Re: regarding phrack49's stack smashing tutorial


From: peak () ARGO TROJA MFF CUNI CZ (Pavel Kankovsky)
Date: Sun, 14 May 2000 20:52:45 +0200


On Sat, 13 May 2000, Christian Hammers wrote:

Now I wonder about the following sentences:
      "The answer is that for every program the stack will start at
      the same address."
Why does it and more specific *where*? I wrote some test programs and
saw that is always 0xbffff6c6 +- 0xff. But it changes sometimes.
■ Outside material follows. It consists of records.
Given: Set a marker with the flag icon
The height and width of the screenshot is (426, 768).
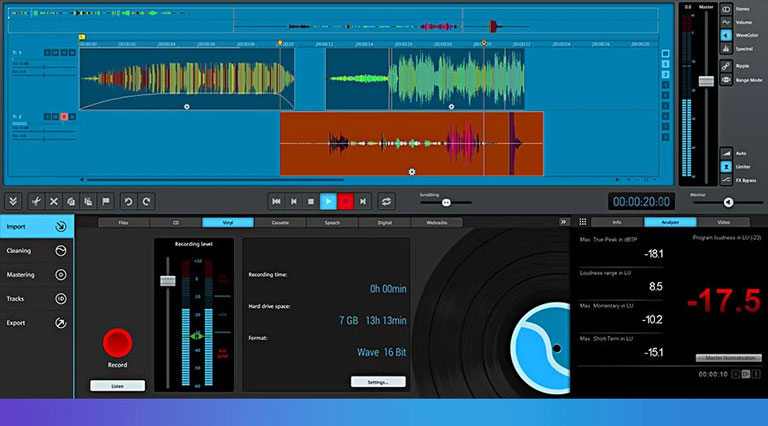Looking at the screenshot, I should [x=106, y=201].
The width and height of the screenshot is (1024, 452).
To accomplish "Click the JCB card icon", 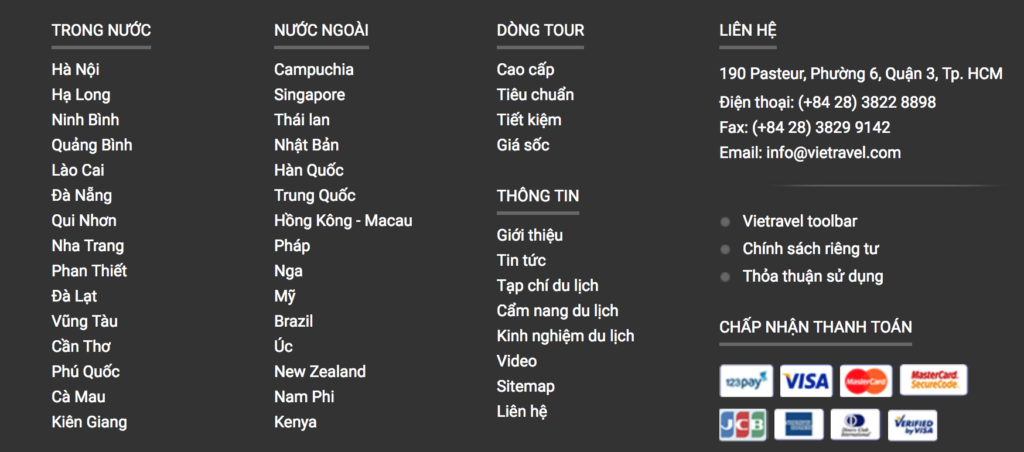I will (x=743, y=425).
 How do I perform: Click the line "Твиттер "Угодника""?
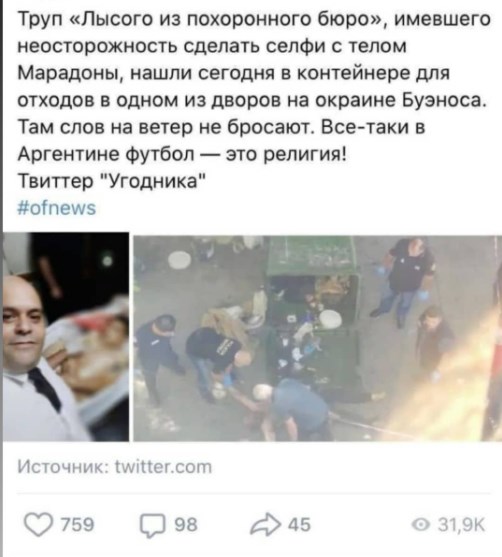(111, 181)
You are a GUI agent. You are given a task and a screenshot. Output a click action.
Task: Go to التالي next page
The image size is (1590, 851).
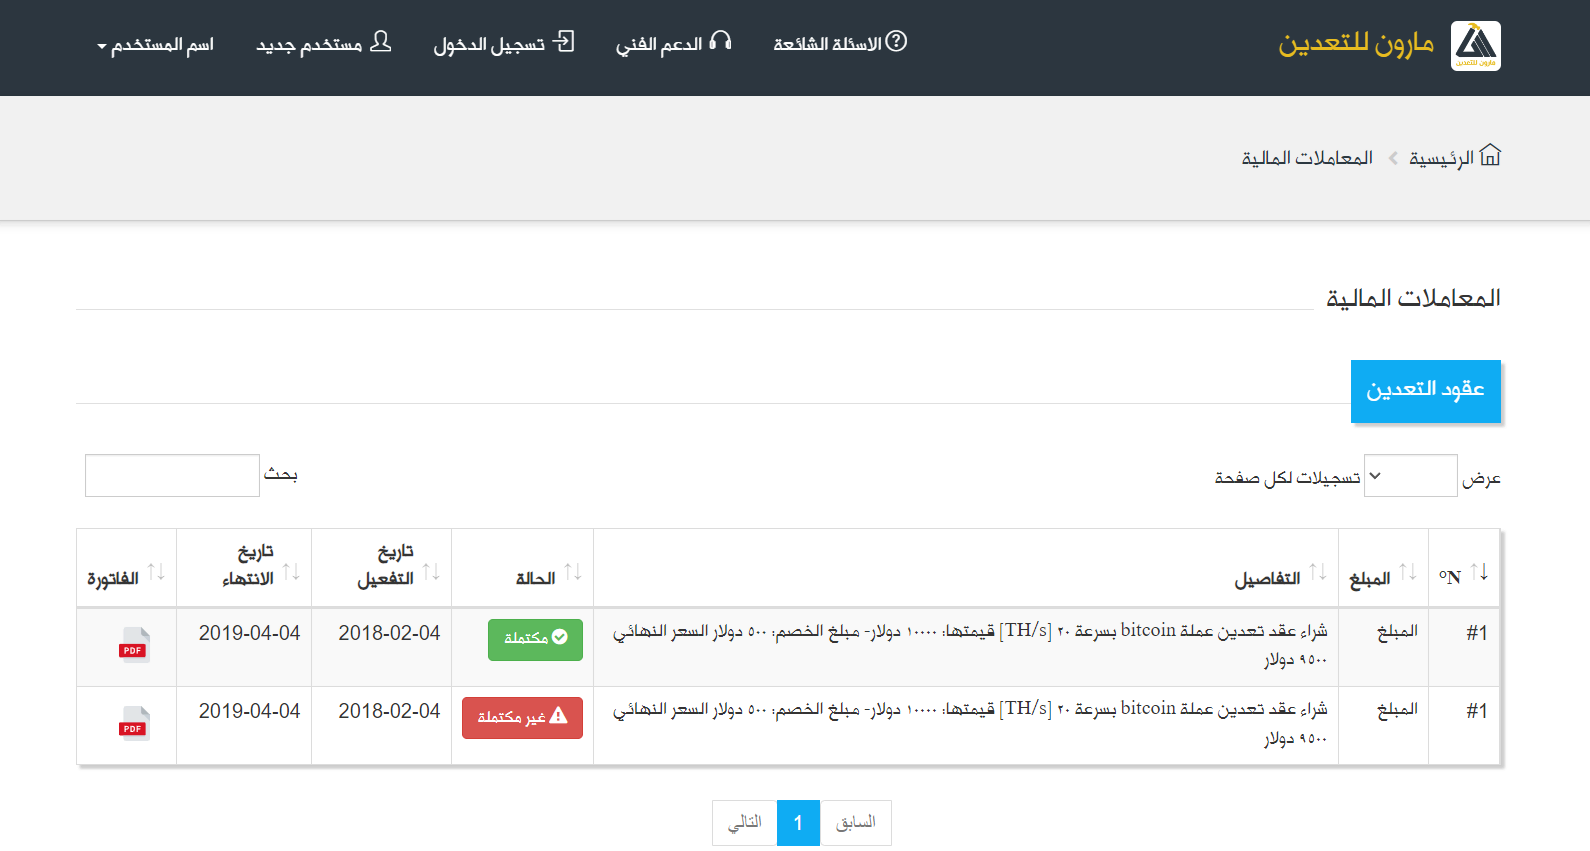click(x=745, y=822)
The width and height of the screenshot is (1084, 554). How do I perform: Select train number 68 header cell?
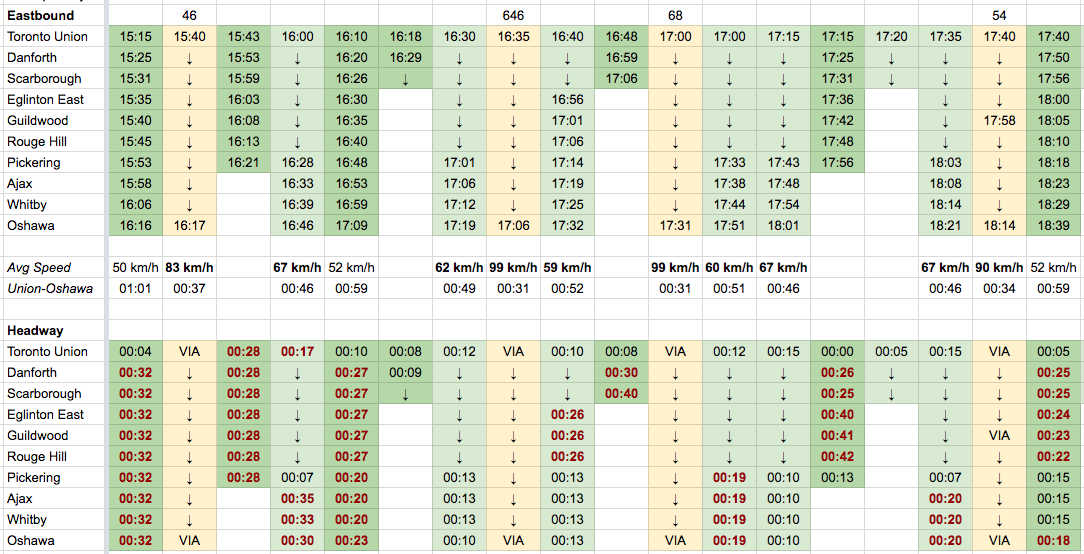tap(675, 15)
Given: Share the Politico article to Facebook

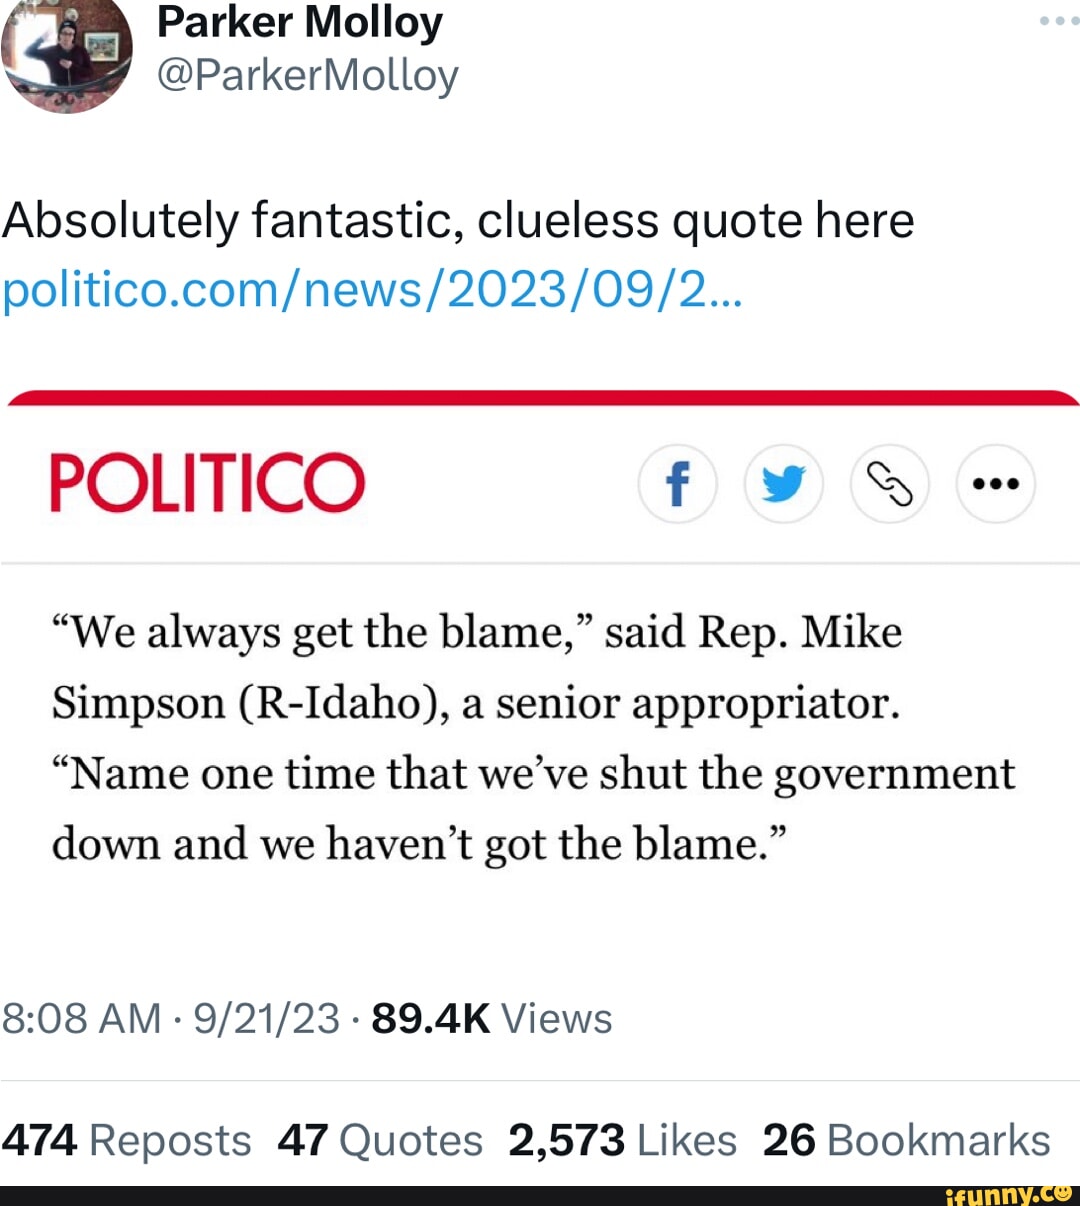Looking at the screenshot, I should [x=678, y=484].
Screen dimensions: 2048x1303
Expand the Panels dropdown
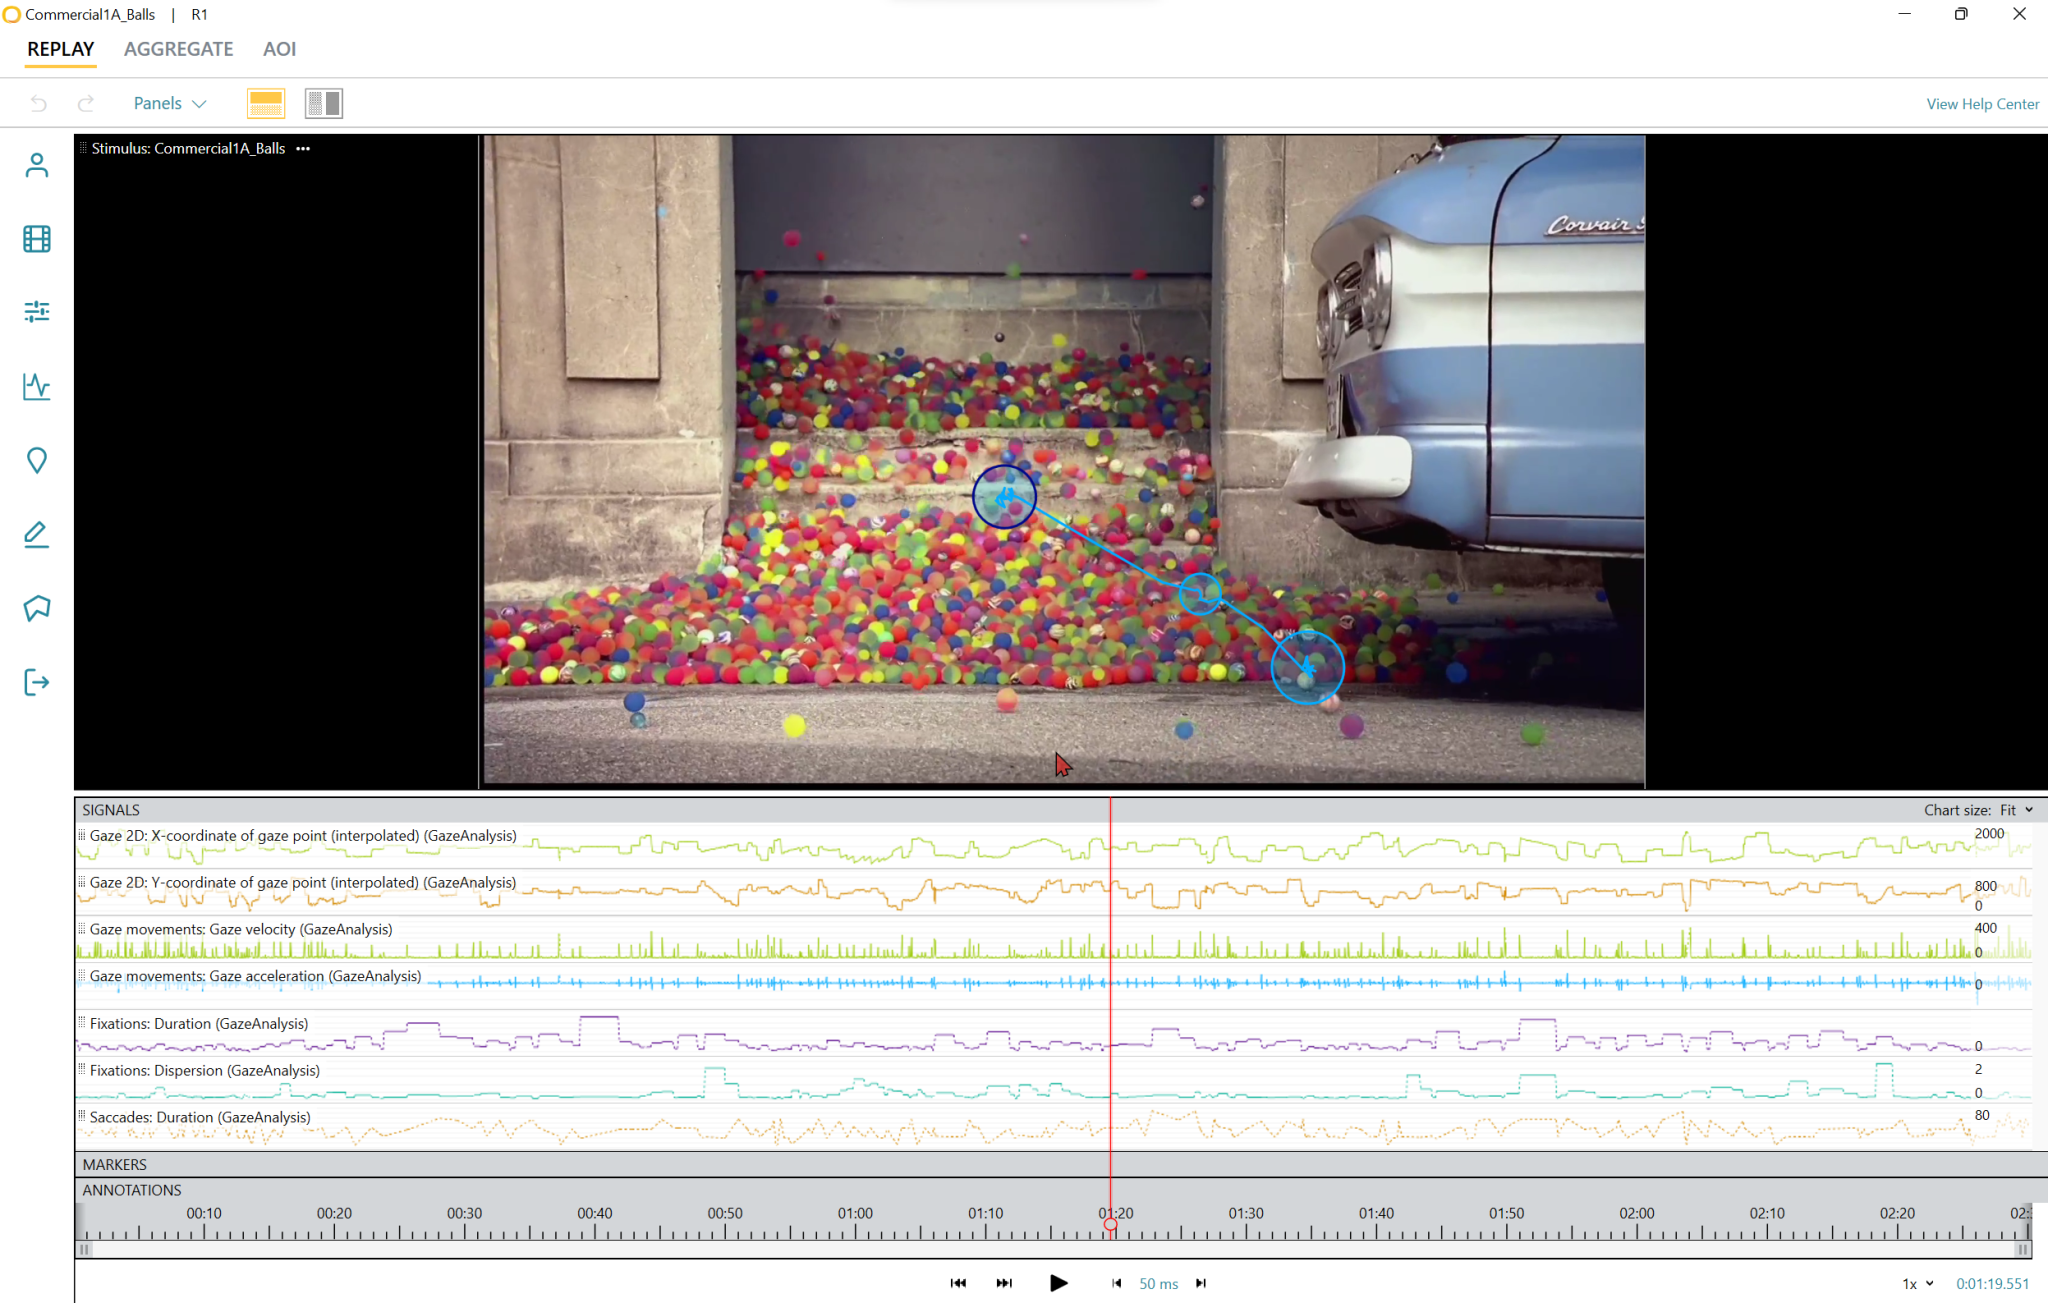coord(170,103)
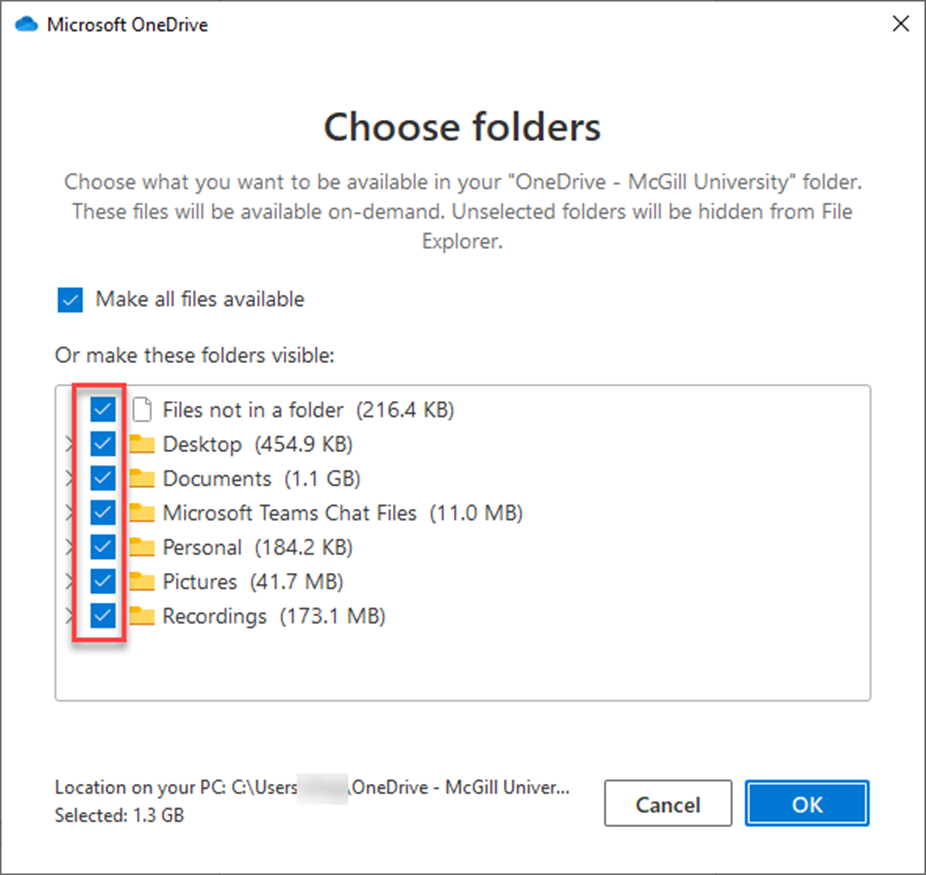The height and width of the screenshot is (875, 926).
Task: Click the Documents folder icon
Action: pyautogui.click(x=141, y=478)
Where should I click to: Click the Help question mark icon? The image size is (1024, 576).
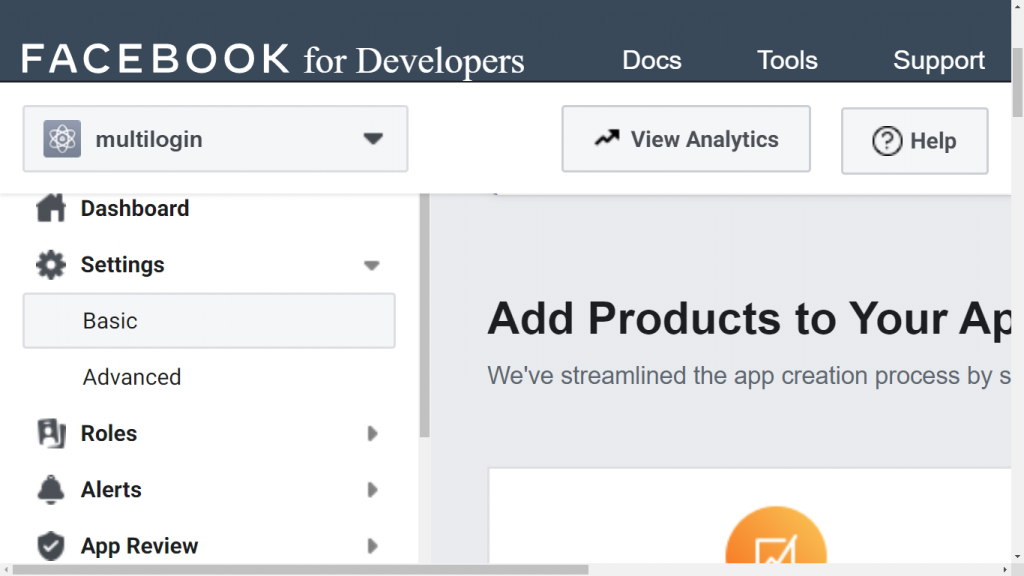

The address is not fixed because it depends on the size of supplied
arguments and environment variables -- the kernel puts them at the top
of the stack (at least on Linux but I think other unix systems do it as
well)...

$ cat > stk.c <<EOF
#include <stdio.h>
int main() { int a; printf("%p\n", &a); return 0; }
EOF
$ cc -o stk stk.c
$ ./stk
0xbffff88c
$ A=dfshjgsdfkghhfdk ./stk
0xbffff87c
$ ./stk fdgdfdffdsgfdgd
0xbffff87c
$ A=dfshjgsdfkghhfdk ./stk fdgdfdffdsgfdgd
0xbffff864

--Pavel Kankovsky aka Peak  [ Boycott Microsoft--http://www.vcnet.com/bms ]
"Resistance is futile. Open your source code and prepare for assimilation."